ABAQA (or ABAḠA, “paternal uncle” in Mongolian; ABĀQĀ in Persian and Arabic), eldest son and first successor of the Il-khan Hülegü (Hūlāgū). He was born of Yesüṇčin Ḵātūn in Jomādā I, 631/February, 1234 in Mongolia, and accompanied his father on his great expedition to the west. At the outbreak of war with Berke of the Golden Horde around 659-60/1261-62, he was sent eastwards, according to the Armenian chronicler Kirakos (tr. E. Dulaurier, “Les Mongols d’après les historiens arméniens,” JA, 5e série, 11, 1858, p. 505), in order to collaborate with the Čaḡatay prince Alḡu, and is subsequently found at the time of Hülegü’s death in Rabīʿ II, 663/February, 1265 as governor of Khorasan and Māzandarān. Summoned back to Azerbaijan, he was elected to the khanate, after a half-hearted attempt by his younger brother Yošmut to secure his own succession, and enthroned on 3 Ramażān/19 June on the shores of the Čaḡan Naʾur, the present-day Tuzlu Göl near Arāk. Confirmation by his suzerain, the Great Khan Qubilai in China, did not arrive until 669/1270, whereupon Abaqa underwent a second enthronement in the same locality.

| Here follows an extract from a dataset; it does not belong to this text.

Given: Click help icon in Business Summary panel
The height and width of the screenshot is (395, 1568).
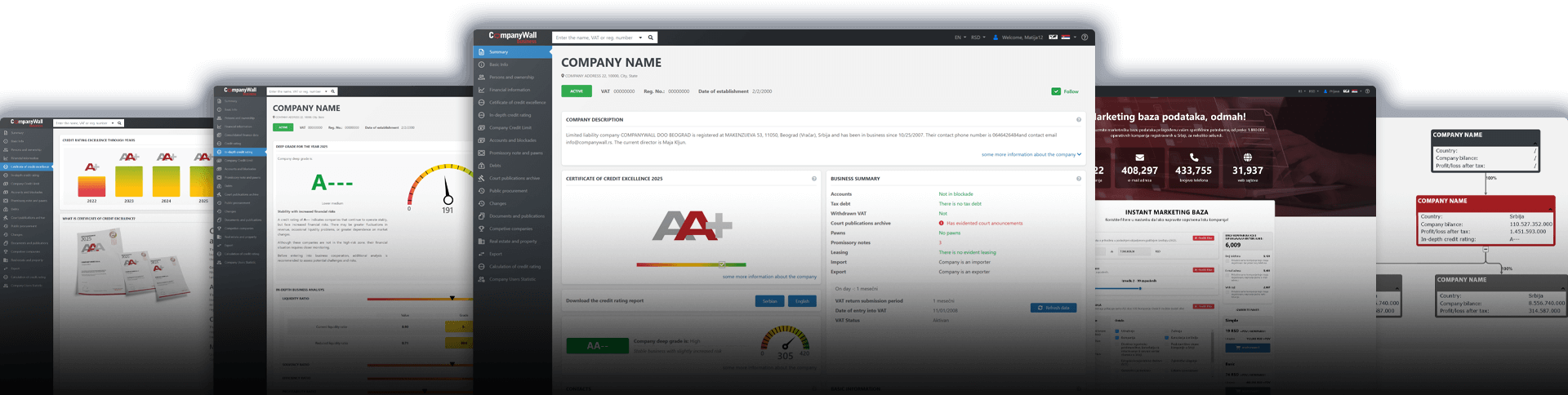Looking at the screenshot, I should 1079,179.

Abaqa inherited his father’s struggle with the neighboring powers. Following a victory by Yošmut over the invading forces of the Golden Horde under Noḡai late in 663/1265, he crossed the Kor, but retired on Berke’s own approach. For a time the two armies confronted each other across the river until Berke’s troops withdrew northwards on his sudden death. Peace was shortly made with the new khan of the Golden Horde, Mengü Temür (Mangū Tīmūr), and there were no further incursions from this quarter until the reign of Abaqa’s son Argūn. The respite was necessary, since Abaqa was now faced with a war on his eastern frontier. At a date which is given by Rašīd-al-dīn as 668/1269, but which may have been somewhat earlier. Baraq, the ruler of the Čaḡatay khanate, invaded Khorasan and defeated an army sent against him under Il-khan’s brother Tübšin. Before he could meet this fresh menace, Abaqa had to deal with Baraq’s relative Tegüder (Tagūdār), who had accompanied Hülegü to Iran as commander of a Čaḡatay contingent and now tried to desert with his forces by way of the Caucasus. Only after Tegüder’s capture did Abaqa move east, routing Baraq’s army in a grimly fought engagement near Herat on 1 Ḏu’l-ḥeǰǰa 668/22 July 1270. Baraq died soon after his return to Turkestan, and the Il-khan took advantage of the ensuing upheavals to send, at the instigation of a renegade Čaḡatay officer, an army which sacked Bokhara in 670/1272-73. Even thereafter, however, the eastern provinces were subject to periodic raids by the Negüderis (q.v.; Negūdārīs), or Qaraʾunas (q.v.) as they are sometimes called in the sources, who launched a particularly audacious invasion in Fārs in 676-77/1278 and were only temporarily cowed by an expedition to Khorasan under Abaqa in person in the following year. At any rate, Vaṣṣāf, reporting a raid on Kermān in 680/1281-82, says that the inhabitants of Fārs lived in fear of such depradations every winter until the end of Arḡun’s reign (Bombay ed., p. 203).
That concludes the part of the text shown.